Günümüz Müslümanları arasında vaki ayrışma ve sataşmaların temel dinamiklerinden bir tanesi de Peygamberimize atfedilen ‘şefaat’ meselesidir.
Maturi’di bir çok konuda olduğu gibi bu hususta da kendince orta bir yol tutturmuştur.
Ne mu’tezile ve benzerleri gibi şefaati toptan reddetmiştir;
Ne de ana akım sunni gelenekte kabul edildiği şekliyle, Peygamberimize sınırsız ve kayıtsız bir affetme/bağışlama yetkisi verilmiştir.
Nebe suresinin 38. ayetinde geçen “Rahman’ın izin verdiklerinden başkası konuşamayacak, konuşan da doğruyu söyleyecektir.” ibaresini açıklarken Maturidi; “Bunun şefaat edene yönelik olması mümkündür. Yani şefaat eden, şefaat ettiği konuda doğrudan başka bir şey söyleyemez…”

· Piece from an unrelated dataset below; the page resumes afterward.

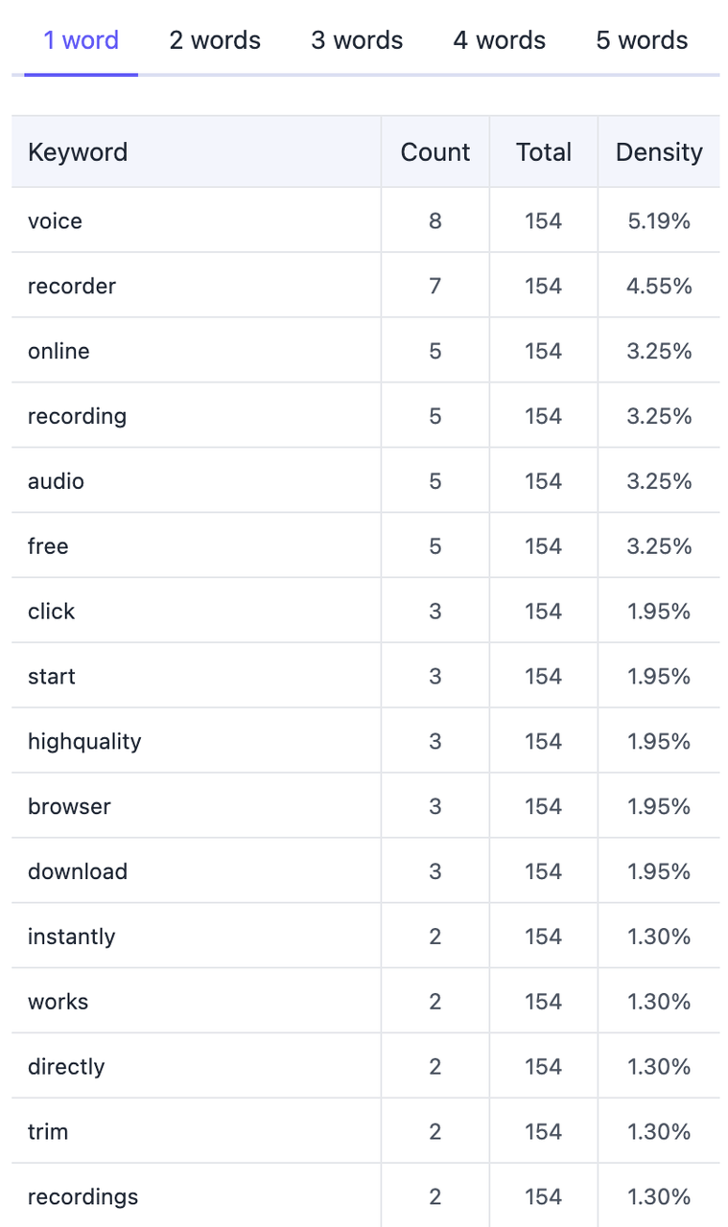Click the 'audio' keyword entry
The image size is (728, 1227).
click(56, 481)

Yani; kişi “… tevhide dayalı işlediği hayırları ve Rabbini azze ve celle tazim etmiş oluşundan dolayı şefaate layık olur. Onu şefaate layık kılan onun daha önceden işlemiş olduğu hasenatıdır...”
Şefaat kelimesinin günümüz dilinde kabaca karşılığı ‘torpil’ demektir, yani aracı olmak, referans olmak...
İmdi; yapılagelen liyakat tartışmalarının bir kez de bu pencereden bakılsa acep ne görülecektir.
Hatırlatmakta fayda vardır mucibince; şefaat haktır ama şefaat zaten hak edene yapılmalıdır/yapılabilir. Tersinden okursak; hak edene torpil meşrudur.